* OPDRACHT *
Kun je uit de tuchtuitspraak over de kandidaat-notaris letterlijk het stuk overschrijven dat begint met "S. Ambachtsheer J.S." en doorloopt tot en met "1000 BH Amsterdam."?

De Kamer acht de hiervoor genoemde nalatigheid van de kandidaat-notaris dusdanig tuchtrechtelijk laakbaar dat zij de maatregel van waarschuwing op zijn plaats vindt.
DE BESLISSING
De Kamer van Toezicht over de notarissen en kandidaat-notarissen te Leeuwarden:
- verklaart de klacht gegrond voor zover deze betrekking heeft op het handelen van de kandidaat-notaris zoals besproken in overweging 6.6;
- legt aan de kandidaat-notaris de maatregel van waarschuwing op;
- verklaart de klacht ongegrond voor zover deze betrekking heeft op het weghalen van goederen uit de woning van klaagster gedurende de periode dat de kandidaat-notaris beschikte over de sleutel van de woning;
- verklaart de klacht voor het overige niet-ontvankelijk.
Deze beslissing is genomen te Leeuwarden door mr. J.S. van der Kolk, plaatsvervangend voorzitter, mrs. J.C.G. Leijten, A.W. Drijver, P. Nijenhuis en J.G de Beer, (plaatsvervangend) leden, bijgestaan door mr. S. Ambachtsheer, secretaris, en in het openbaar uitgesproken op 19 december 2012.
S. Ambachtsheer J.S. van der Kolk
De beslissing is verzonden op
Binnen dertig dagen na de dag van verzending van de aangetekende brief waarin van bovenstaande beslissing wordt kennisgegeven, kan hoger beroep tegen deze beslissing worden ingesteld. Dit dient te geschieden door middel van een verzoekschrift bij de griffie van het Gerechtshof te Amsterdam, Prinsengracht 436, correspondentieadres: Postbus 1312, 1000 BH Amsterdam.

* GEGEVEN DATA *
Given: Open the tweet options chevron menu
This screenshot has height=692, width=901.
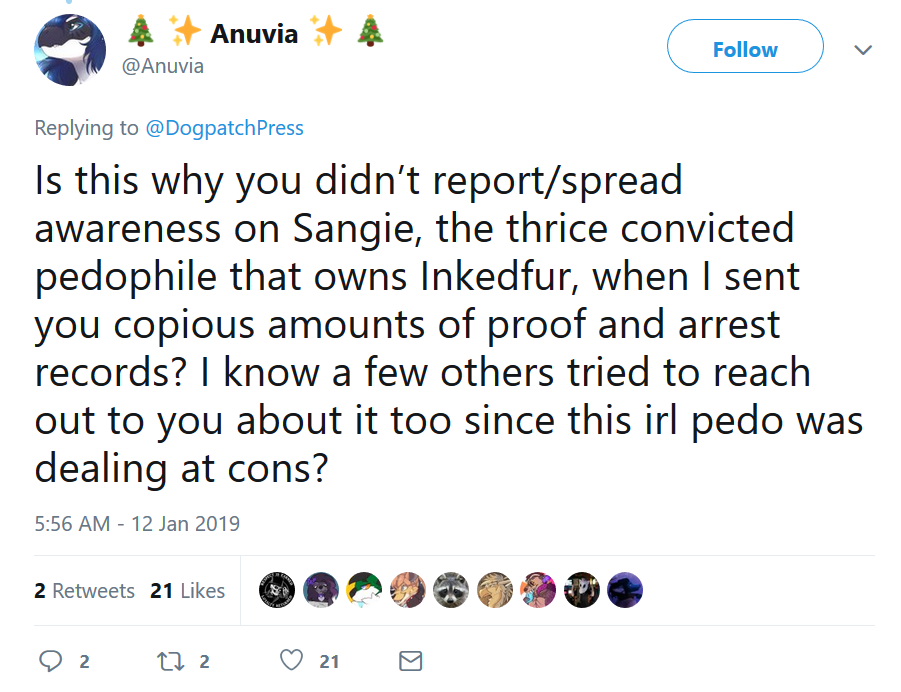Looking at the screenshot, I should pos(863,50).
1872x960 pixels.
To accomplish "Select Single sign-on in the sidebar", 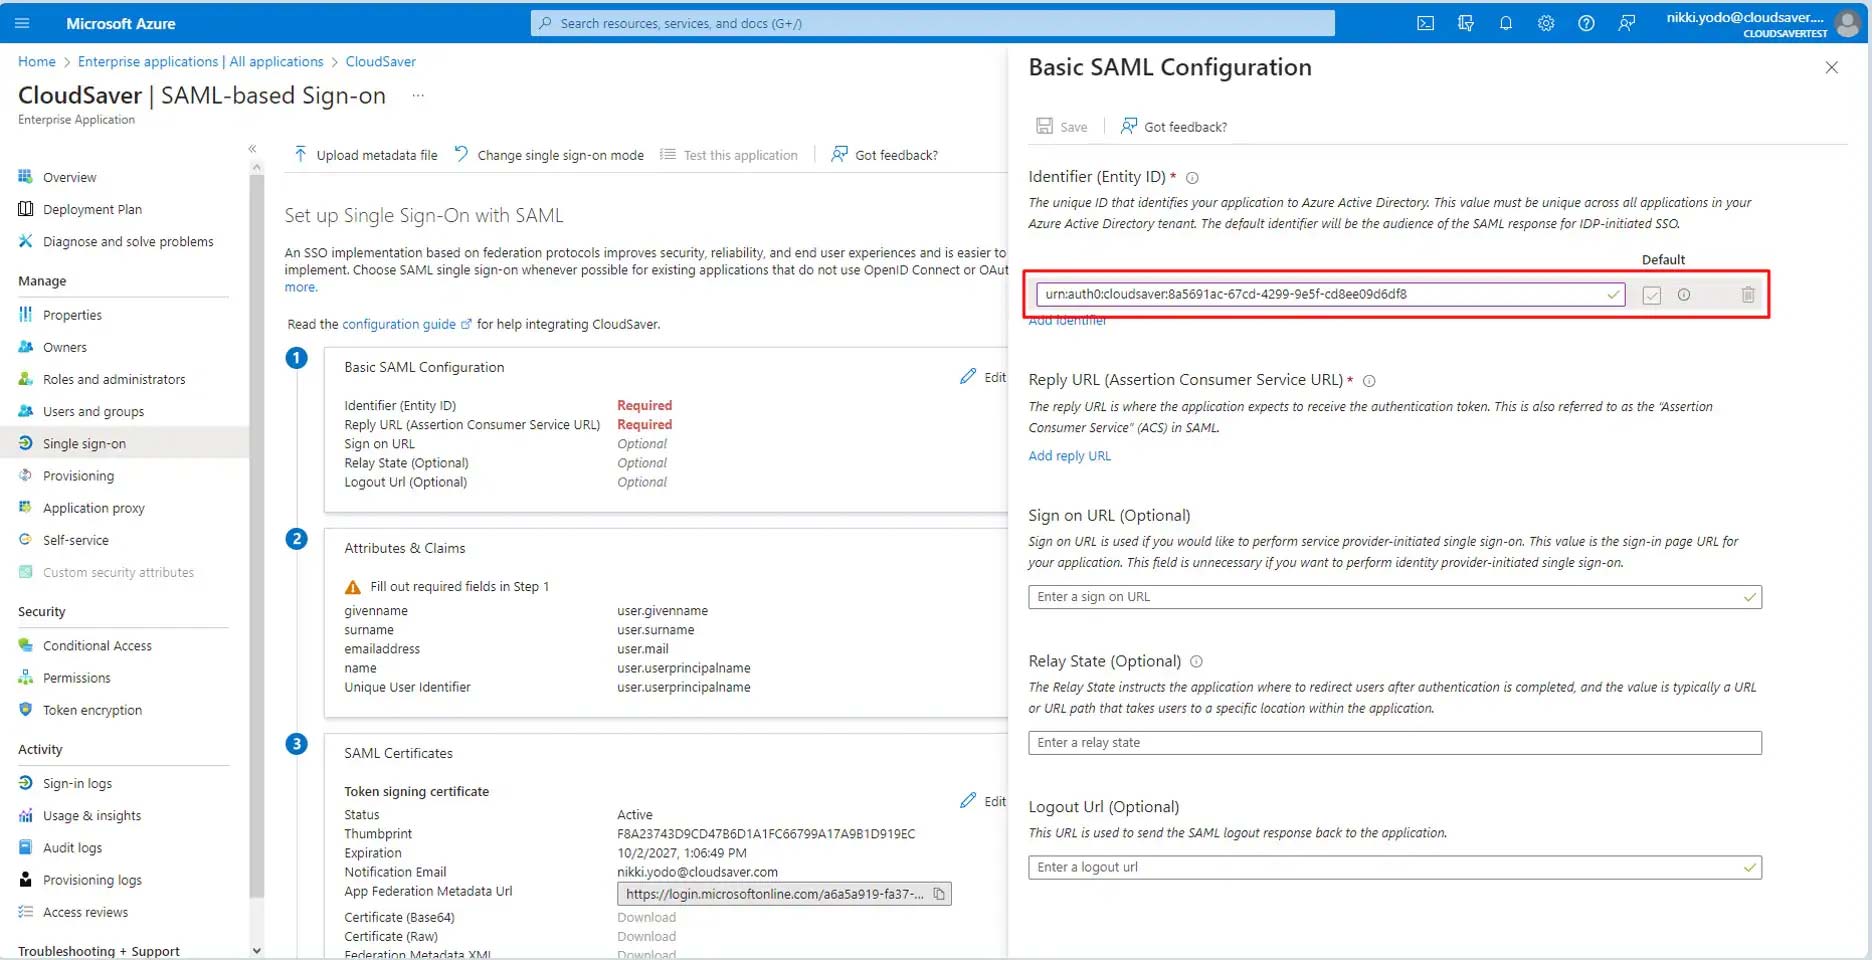I will 84,444.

* ANTWOORD HIERONDER *
S. Ambachtsheer J.S. van der Kolk
De beslissing is verzonden op
Binnen dertig dagen na de dag van verzending van de aangetekende brief waarin van bovenstaande beslissing wordt kennisgegeven, kan hoger beroep tegen deze beslissing worden ingesteld. Dit dient te geschieden door middel van een verzoekschrift bij de griffie van het Gerechtshof te Amsterdam, Prinsengracht 436, correspondentieadres: Postbus 1312, 1000 BH Amsterdam.